Maybe my pushing for getting multi-tty into the Emacs repository
(which others have agreed to be a good idea) has left a wrong
impression.  This was not as much a consensus, I guess, that
"multi-tty will be merged soon" but that we _really_ should get a
handle on it.  This is happening right now.

Part of an evaluation is actually getting the stuff to compile (and
then work) again on other platforms (by the way, multi-tty HEAD
emacsclient does no longer compile at the moment on GNU/Linux/GTK
because of some seemingly half-finished changes in connection with
sockets).

In parallel with the basic work on other platforms, some people might
or might not be tempted to discuss the design and implications.  While
I am probably one of the more vocal people in that area, it does not
mean that others don't form an opinion.

> then perhaps emacsclient improvements should concentrate on the
> version on the branch.  The two versions are much different and
> conflicts are sometimes hard to resolve correctly, leading to lost
> fixes and new regressions.
>
> If we're not yet sure multi-tty is acceptable, then please ignore my
> suggestion.  This is unclear to me.

multi-tty capability will be in Emacs 23 if we can get it to form an
acceptable and stable part of Emacs.  The point where a merge into
trunk becomes feasible is when we have no major usability regression
on _all_ platforms _and_ people agree that the basic design is sound.
If there are still fundamental instead of incremental changes to be
expected, a branch is a better place than the trunk.
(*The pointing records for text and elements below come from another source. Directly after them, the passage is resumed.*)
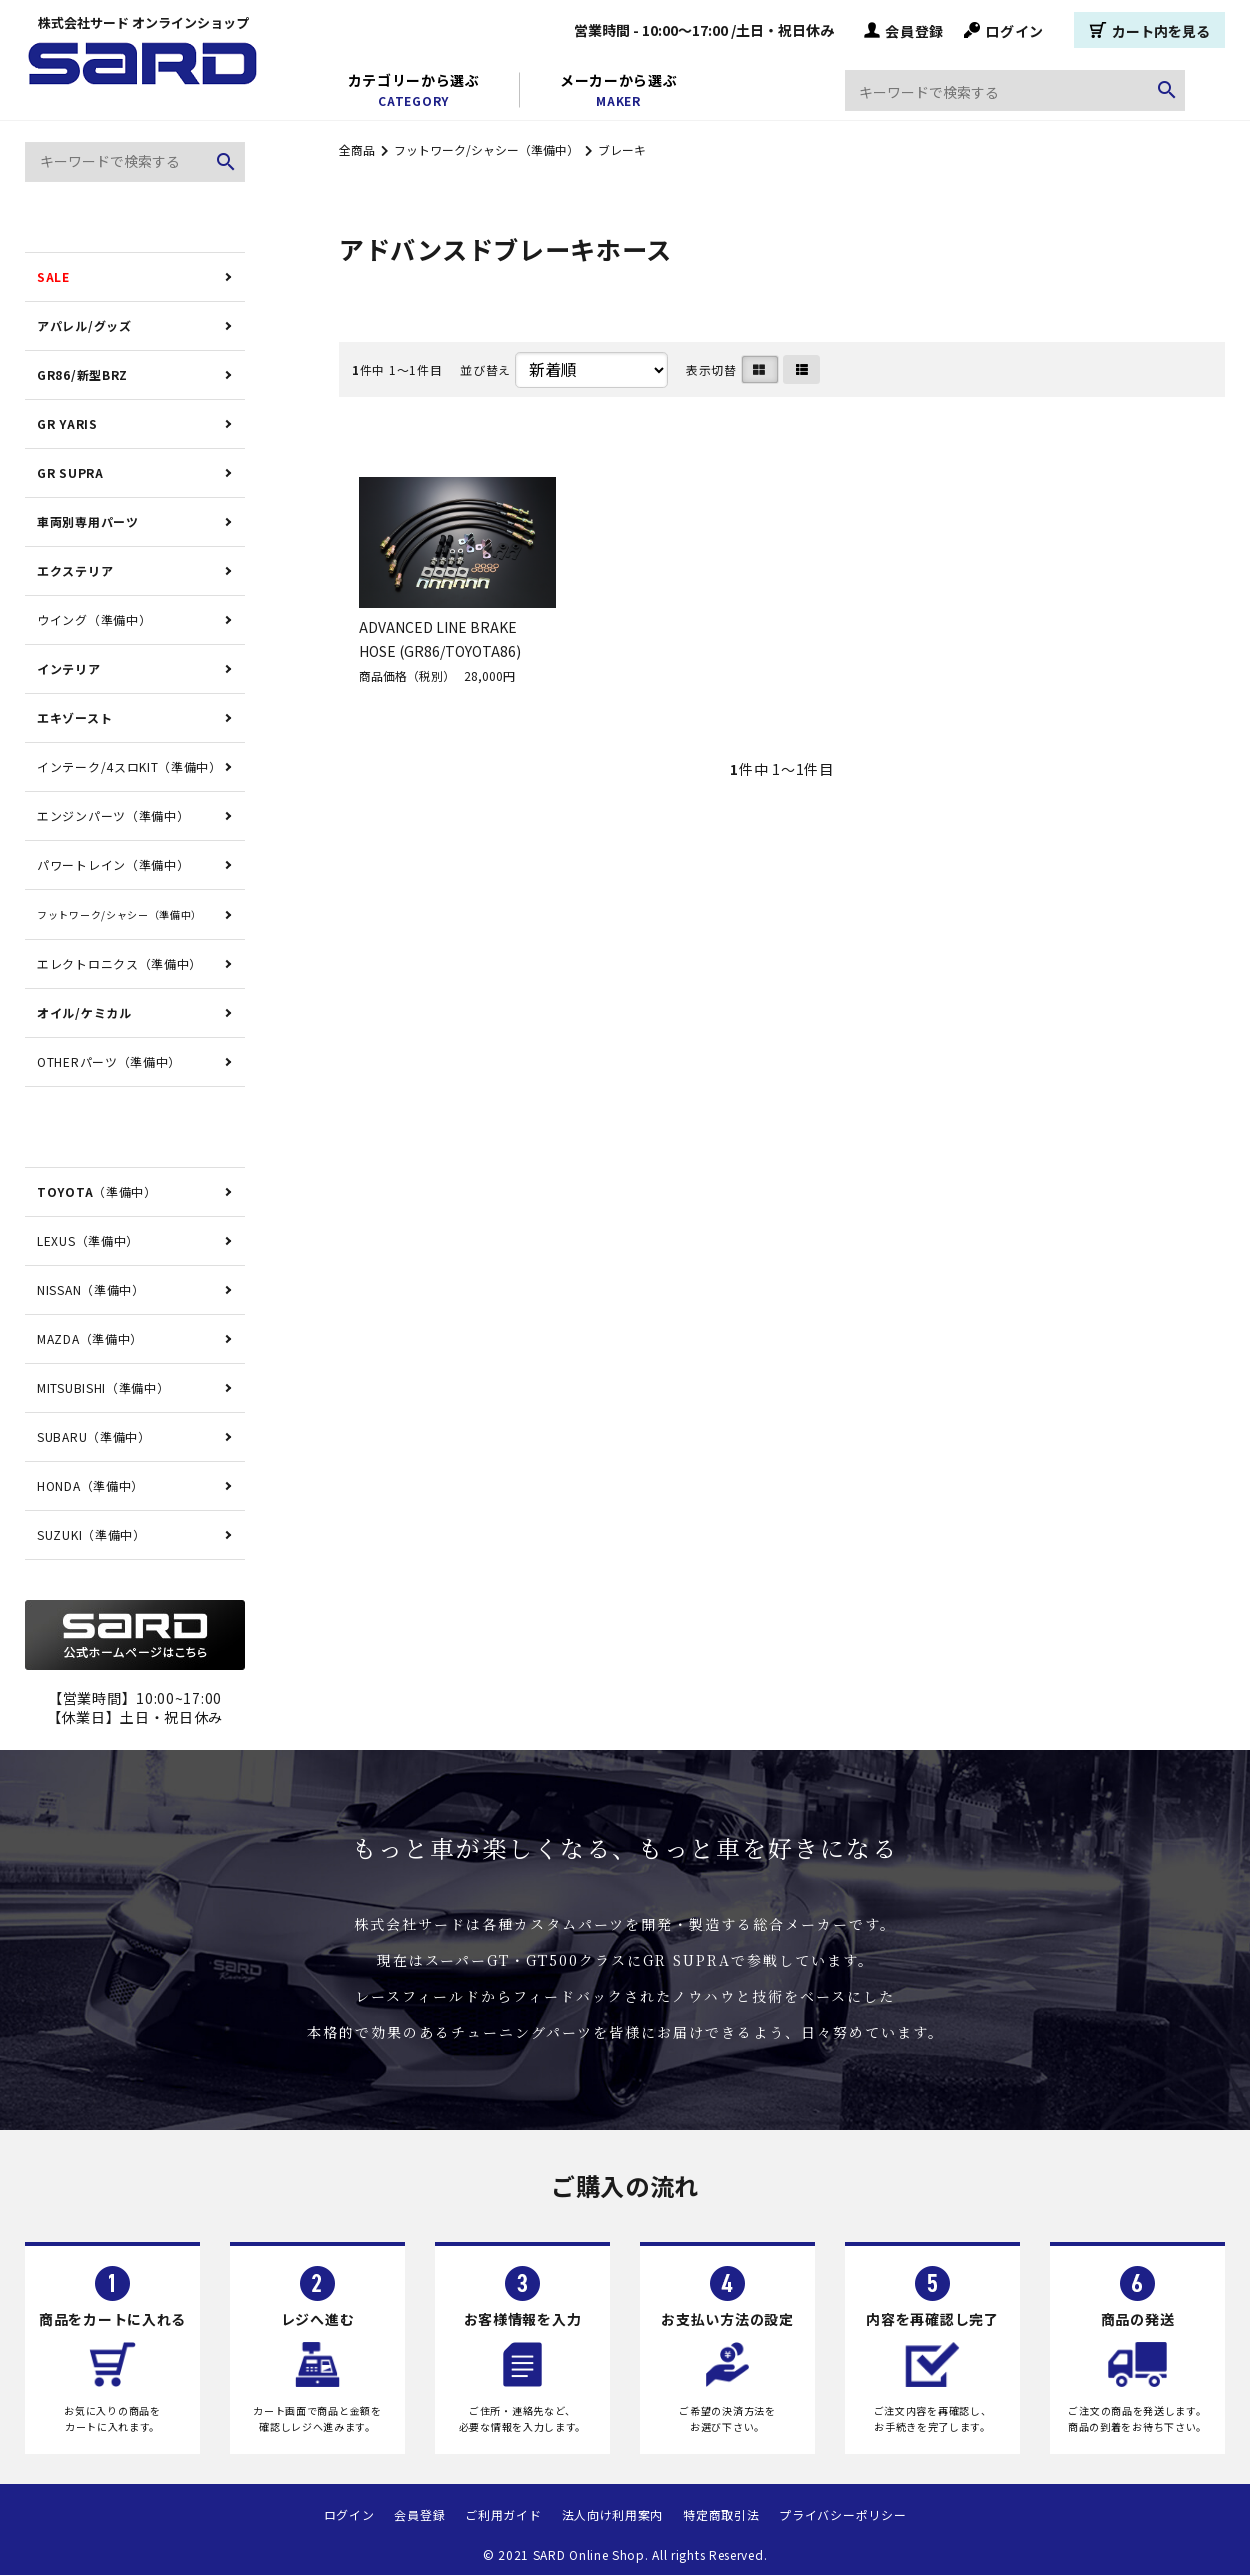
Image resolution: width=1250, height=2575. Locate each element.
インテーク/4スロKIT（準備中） (129, 766)
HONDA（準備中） (90, 1485)
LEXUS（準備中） (88, 1240)
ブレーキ (622, 149)
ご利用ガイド (503, 2514)
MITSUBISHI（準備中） (103, 1387)
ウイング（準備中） (94, 619)
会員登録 (904, 30)
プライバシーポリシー (842, 2514)
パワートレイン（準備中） (113, 864)
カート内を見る (1149, 30)
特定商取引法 (721, 2514)
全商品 (357, 149)
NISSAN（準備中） (91, 1289)
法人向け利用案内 (613, 2514)
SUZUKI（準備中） (91, 1534)
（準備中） (97, 1191)
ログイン (1004, 30)
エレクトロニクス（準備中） (119, 963)
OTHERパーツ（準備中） (109, 1061)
Since multi-tty is planned for Emacs 23, polishing the uni-tty
emacsclient appears like a waste of effort.  That does not mean that
polishing the multi-tty emacsclient would be much better as long as
the design is not cast into stone.

At the current point of time, I should be very much surprised if we
could arrive at the decision to merge multi-tty or even whether to aim
for a merge before something like a month is over.
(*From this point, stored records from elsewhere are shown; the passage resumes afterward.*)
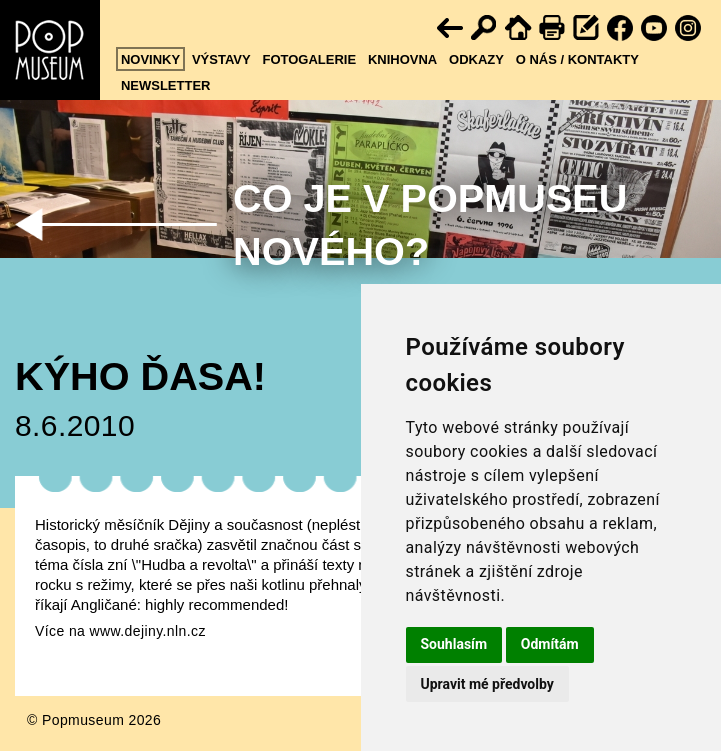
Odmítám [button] (550, 644)
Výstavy (221, 59)
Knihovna (402, 59)
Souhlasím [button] (454, 644)
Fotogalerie (309, 59)
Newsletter (166, 85)
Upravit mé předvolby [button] (487, 684)
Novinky (150, 59)
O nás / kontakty (577, 59)
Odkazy (476, 59)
Up to now, multi-tty has largely been a single-person project, with a
restricted number of testers on a restricted number of platforms and
uses.

So you have to expect some growth pains, and it would be audacious to
expect that this can happen without some fairly significant changes in
the branch.  And it is likely that once that I run out of yelling at
the design (I am working intermittently on another detailed mail) that
others will take up the buck.

At the current point of time, I don't see that we are going to see
this process finish at a point of time before unicode-2.  I have not
yet taken a look at unicode-2, however, and I seem to remember it also
has some Windows-specific issues remaining (somebody correct me if I
am wrong).

The metric for unicode-2 would be the same: a merge into trunk seems
reasonable as soon as no major functional regression can be expected
to occur on all supported platforms.